History of the Liverpool Sailors' Home

The origins of the sailors' homes
Sailors were thought to be in need of protection from dishonest boarding house keepers eager to take advantage of men who had just been paid. In the streets and alleys around Britain's docks there was no shortage of places where "Seamen's Lodging House" was painted boldly onto a cracked, dirt-specked fanlight and where, at an exhorbitant charge, the sailor would be fed and bedded - after a fashion. Many of these lodging houses were notorious establishments from some of which the seaman would be lucky to escape with his life, let alone his money belt.

Sailors' homes were philanthropic ventures financed from the subscriptions of shipowners and merchants to provide good, clean and inexpensive accomodation and give sailors a refuge from the grog shops - "drunk for 1d and blind for 2d" - and the attentions of "Judies" such as Harriet Lane, Jumping Jenny and "The Battleship".

Earlier sailors' homes elsewhere
In the early 1820s Reverend G C Smith of the Mariner's Club in London expressed the view that seafarers should be provided with low cost accommodation, banking and employment services between voyages. Britain's first Sailors' Home was opened in Well Street, London by the Reverend C.G. Smith in 1835. It was a place where seafarers could live during their time on shore in a port which was not their home port. Efforts to open a similar home in Liverpool soon followed because, as the port grew, an increasing number of seafarers needed accommodation there.

Establishing a sailors' home at Liverpool
Liverpool made the first efforts, after London, to emulate the same kind of institution. The first meeting in support of a Liverpool Sailors' Home took place on 25 February 1837 and was attended by local shipowners, merchants and other interested people. Nothing came of this meeting because Liverpool's Council refused to back the plan. However, by 14 April 1841 £1800 (equivalent to nearly £90,000 in 2001) had been collected in subscriptions in aid of a Sailors' Home. Even so, the plan did not take shape until Liverpool's Council made land available in May 1844. Temporary premises were opened on Bath Street in 1845, prior to the first Liverpool Sailors' Home opening in Canning Place, near the River Mersey in 1850.

The first Liverpool Sailors' Home
The Home's foundation stone was laid by Prince Albert on 30 July 1846 [more] and it opened in 1850. It was designed by the Scottish-born architect John Cunningham, who later also designed the original Liverpool Philharmonic Hall which was destroyed by fire in 1933. The design of the Home was influenced by great Elizabethan houses such as Wollaton and Hardwick Halls. Cunningham modelled the interior on a ship's quarters, with individual rooms leading off from five floors of galleries like cabins. The columns and balustrades of these galleries were moulded in cast iron using nautical themes such as twisted ropes, dolphins and mermaids. In fact the Home was decorated with nautical symbols throughout.

Although by the mid-20th century some critics compared the Home to a prison, when first built its accommodation was far better than that in many of the lodging houses typically used by seafarers.

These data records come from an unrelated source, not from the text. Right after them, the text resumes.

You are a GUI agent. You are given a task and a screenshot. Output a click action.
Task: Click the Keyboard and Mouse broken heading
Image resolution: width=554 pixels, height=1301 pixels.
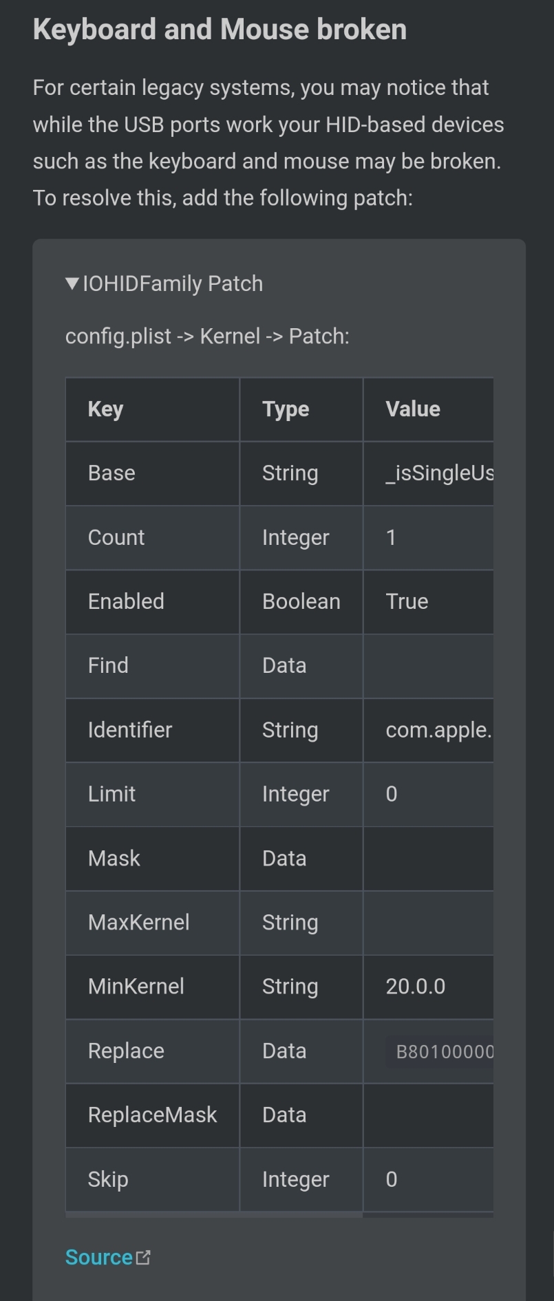click(x=220, y=30)
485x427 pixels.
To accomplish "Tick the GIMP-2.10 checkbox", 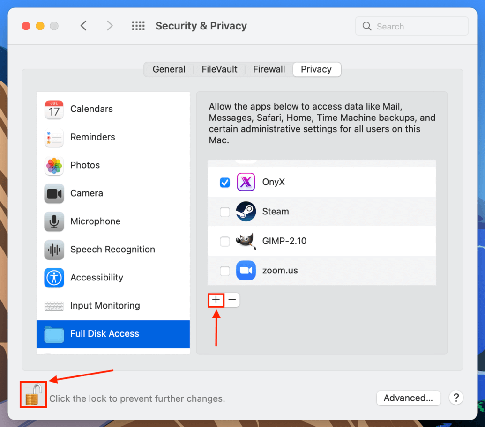I will (x=225, y=241).
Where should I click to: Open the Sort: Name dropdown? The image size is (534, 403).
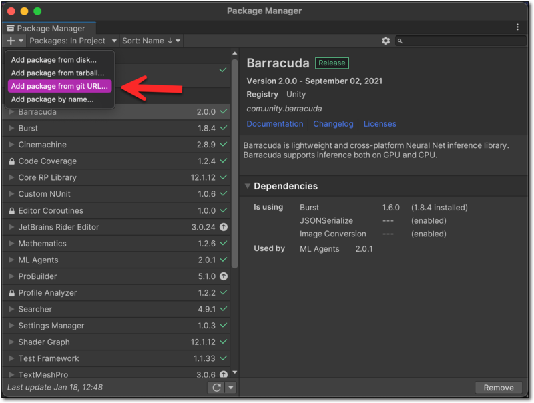pos(150,41)
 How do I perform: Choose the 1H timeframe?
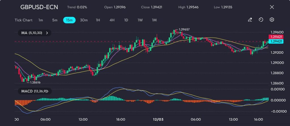[98, 20]
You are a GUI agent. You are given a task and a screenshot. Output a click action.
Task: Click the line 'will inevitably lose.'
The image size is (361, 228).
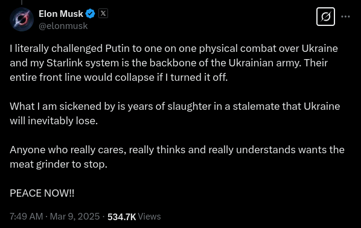click(54, 121)
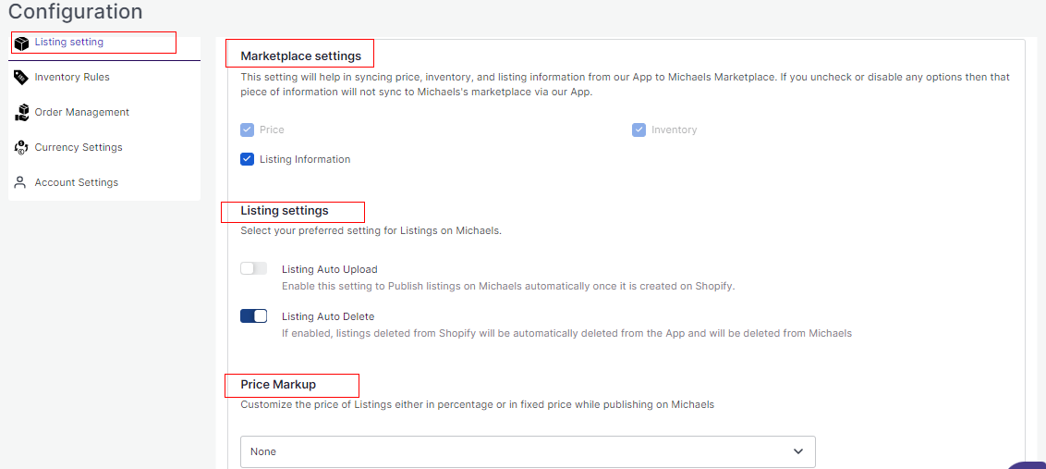Click the Price Markup dropdown chevron arrow
The height and width of the screenshot is (469, 1046).
[x=798, y=451]
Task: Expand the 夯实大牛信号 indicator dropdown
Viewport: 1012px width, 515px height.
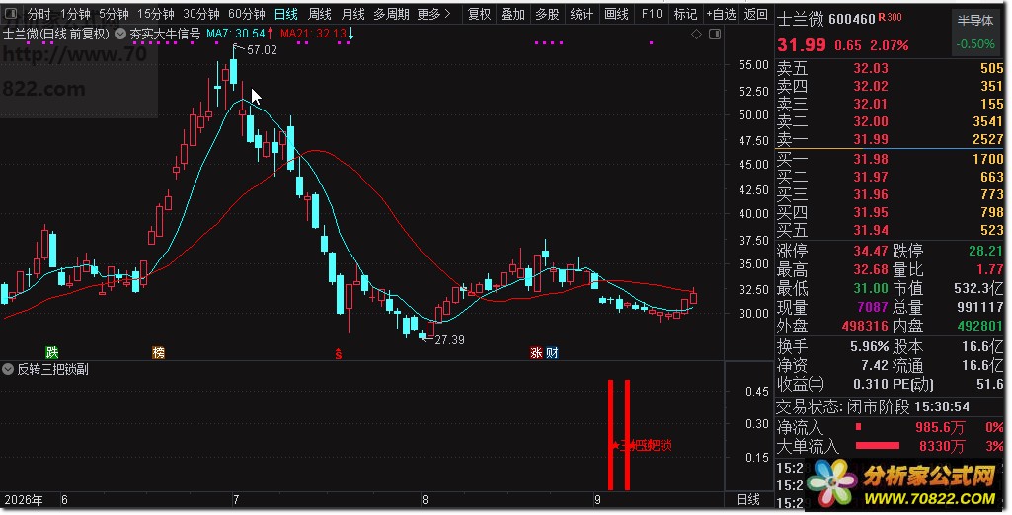Action: pos(120,34)
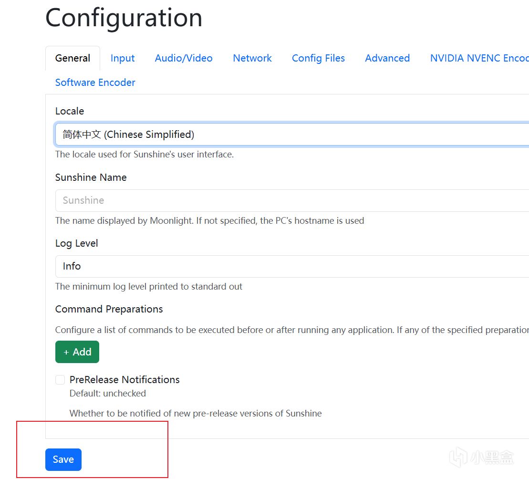Click the PreRelease Notifications label text
The height and width of the screenshot is (479, 529).
(x=124, y=380)
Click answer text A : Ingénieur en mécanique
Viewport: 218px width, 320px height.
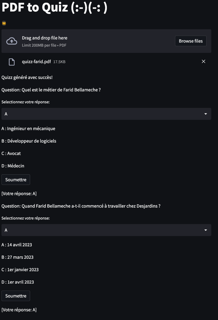coord(28,129)
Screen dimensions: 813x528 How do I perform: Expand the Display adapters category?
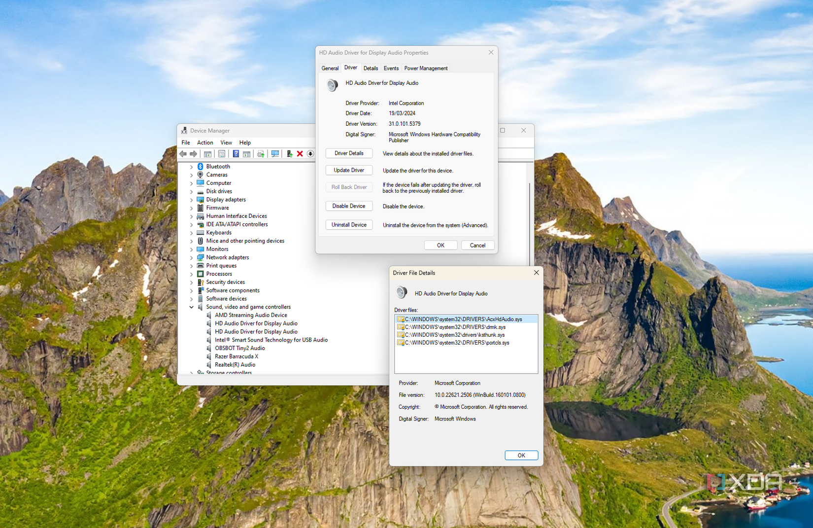pos(191,200)
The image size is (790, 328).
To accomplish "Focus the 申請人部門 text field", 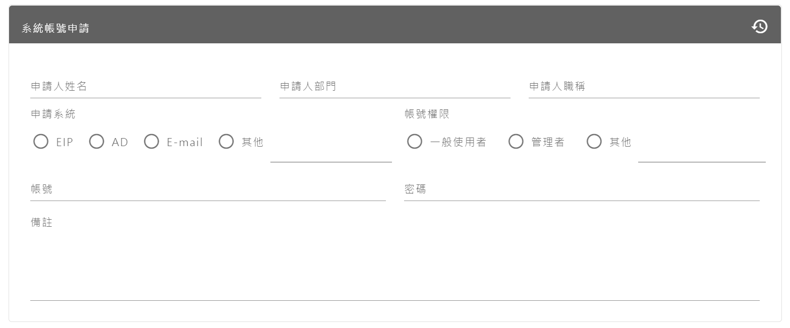I will click(394, 87).
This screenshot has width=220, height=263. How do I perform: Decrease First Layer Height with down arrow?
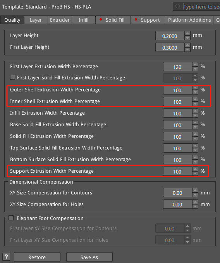click(187, 50)
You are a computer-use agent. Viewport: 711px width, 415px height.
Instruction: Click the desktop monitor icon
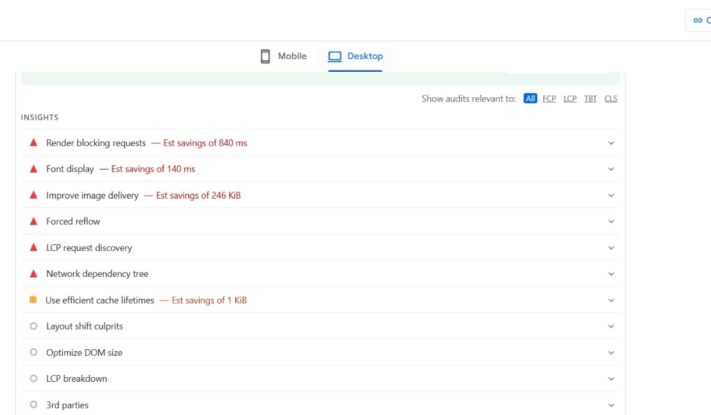tap(335, 56)
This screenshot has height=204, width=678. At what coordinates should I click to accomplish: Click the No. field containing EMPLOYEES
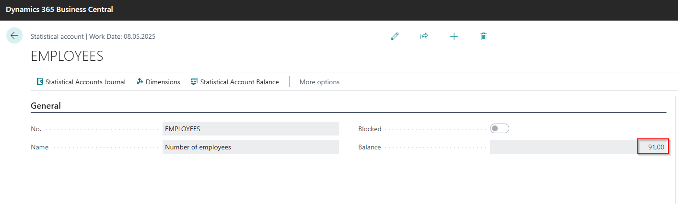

Nevertheless one of the Home's lodgers disliked it enough to set it on fire in 1860. Its interior was destroyed in the blaze but the Home re-opened in May 1862.

Services for seafarers at the Liverpool Sailors' Home
As well as providing seafarers with good quality, affordable accommodation (in 1856 the Home charged 15/- per week which was equivalent to around £36 in 2001) the Liverpool Sailors' Home offered them other important services. The Home set up a Savings Bank, had its own Post Office so seafarers could keep in touch with friends and family, and provided facilities for honest leisure activities such as billiards and concerts. In November 1883 a Temperance Society was set up to encourage sailors to give up alcohol. The Sailors' Home allowed other maritime charities to use rooms on its premises: the Mersey Mission to Seamen performed religious services there; the agent of the Liverpool branch of the Shipwrecked Mariners' Society was based there; and, finally, from 1923 the Catholic Sailors'Club met there.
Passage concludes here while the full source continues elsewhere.